Barbara and Ruth both awoke with a feeling that a light had flashed over their faces, but neither of them spoke nor moved. How long they had slept they could not know. It seemed almost morning, but not a ray of daylight came through the closed blinds.
Across the room the flash shone for an instant, then darted on like a will-o’-the-wisp. Both girls dimly saw the outline of a man crouching in the shadow along the wall. His hand slid cautiously up the sides of the bureau, fingering, for a moment, the toilet articles on the dresser. Then the search-light for an instant darted along the mantel and turned to the bed again. The girls were nearly fainting with terror. Ruth remembered that, for once, she had locked her money and her jewels in her trunk.
The man stood absolutely still and listened. Not a sound!
So quiet lay both girls that neither one knew the other had wakened.
The man continued his search, but plainly this was not the room he sought. Still moving, his feet making absolutely no sound, the dark figure with the lantern crept out of the girls’ room, to the front of the corridor, and turned down the narrow, private hallway.
“Aunt Sallie!” Ruth thought with a gasp. She had said she would leave her door open, so she might hear if the girls called her in the night. And Aunt Sallie carried a large sum of money for the expenses of the trip, and her own jewelry as well.

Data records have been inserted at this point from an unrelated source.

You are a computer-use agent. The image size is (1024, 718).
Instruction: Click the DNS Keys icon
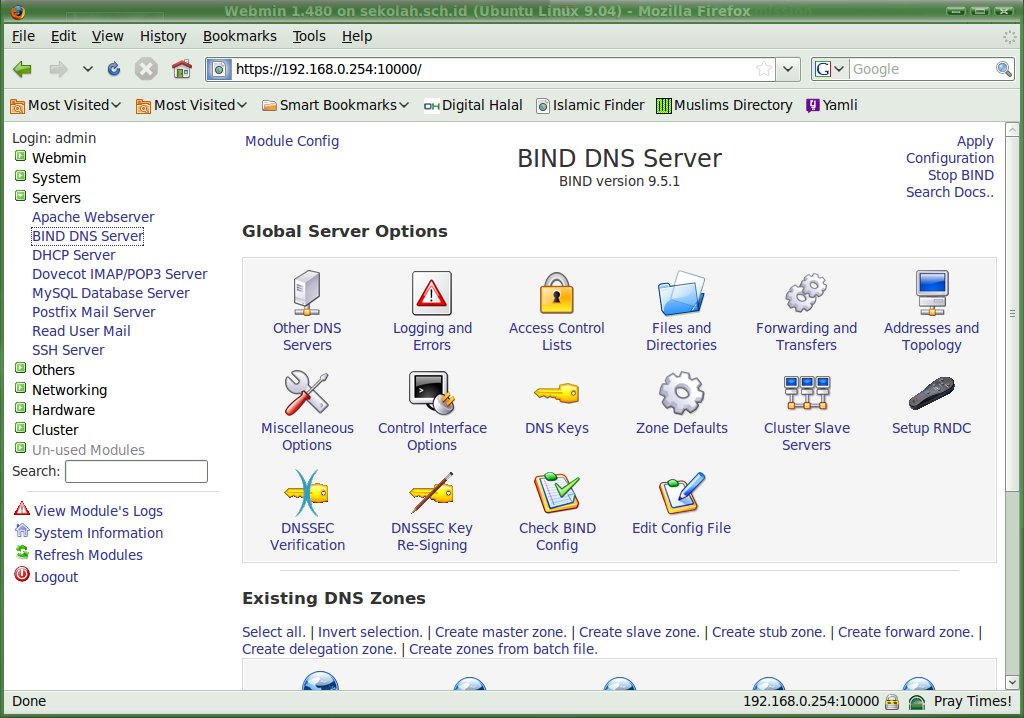pos(556,394)
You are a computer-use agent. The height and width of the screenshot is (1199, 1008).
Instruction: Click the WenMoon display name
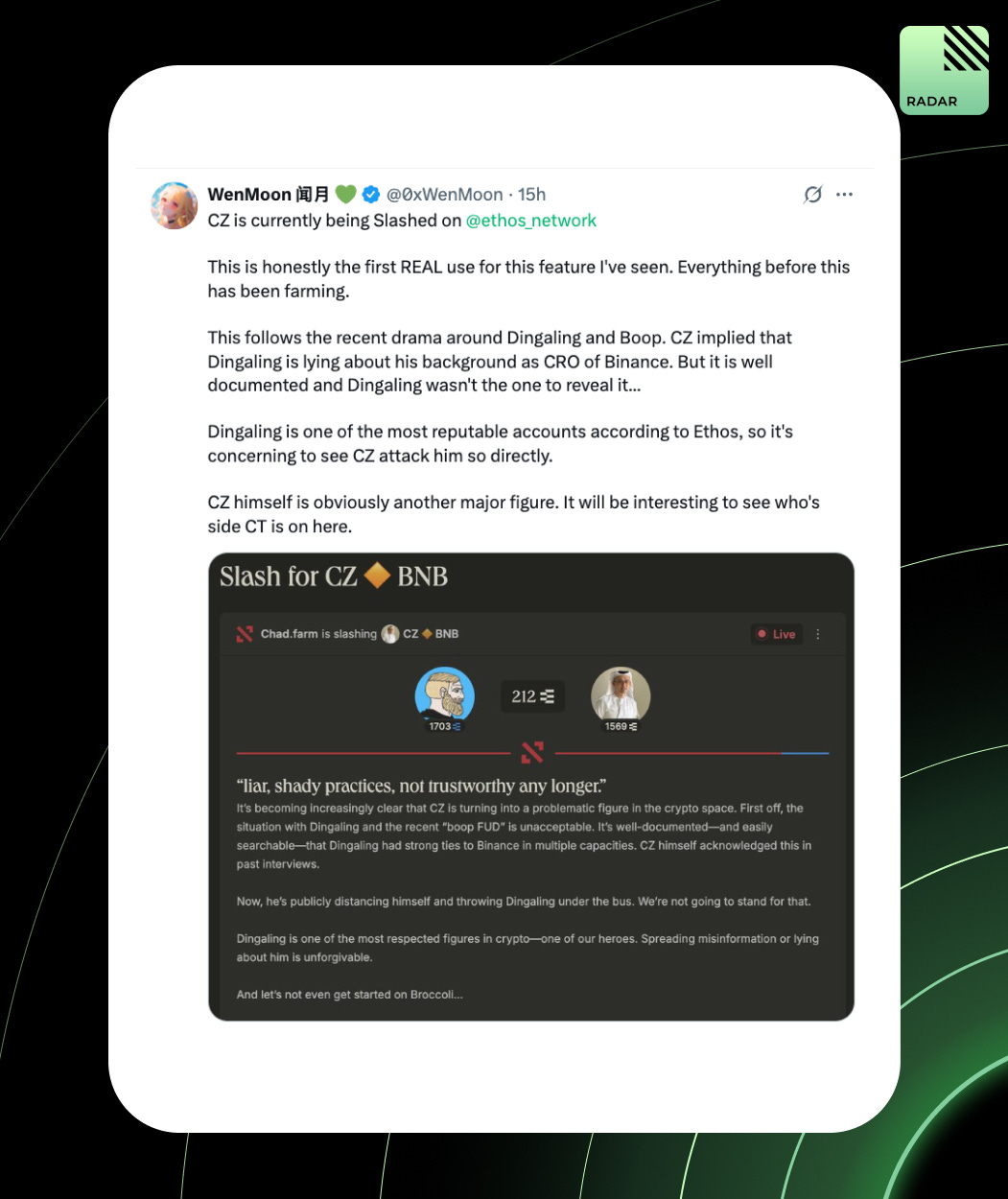coord(249,195)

It may be that Ruth made a sound, anyway Barbara knew that her roommate was awake. Both had the same thought at just the same instant.
Noiselessly, without a word, on bare feet, both girls sped down the hall to Miss Sallie’s open door. What they would do when they got there neither of them knew. It was time for action, not for thought! At the open door they paused and knelt in the shadow. Black darkness was about them, save in Aunt Sallie’s room, where a dark lantern flashed its uncanny light. The girls were alert in every faculty. Now they could see more distinctly the form of the man who carried the lantern. He was of medium height and slender. Over his face he wore a black mask through which gleamed his eyes, narrowed to two fine points of steel.

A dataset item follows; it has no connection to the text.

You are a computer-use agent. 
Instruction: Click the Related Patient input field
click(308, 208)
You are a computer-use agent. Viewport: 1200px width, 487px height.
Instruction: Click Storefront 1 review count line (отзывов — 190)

Should the girls cry out? The man was armed and it might mean death to Aunt Sallie or themselves.
Evidently the burglar meant to make a thorough search of the room before he went to the bed, where, he guessed, the valuables were probably kept; but he must know first. The room was bare of treasure. He walked cautiously to where Miss Sallie still slept in complete unconsciousness, this time holding his lantern down, that its light should not waken the sleeping woman.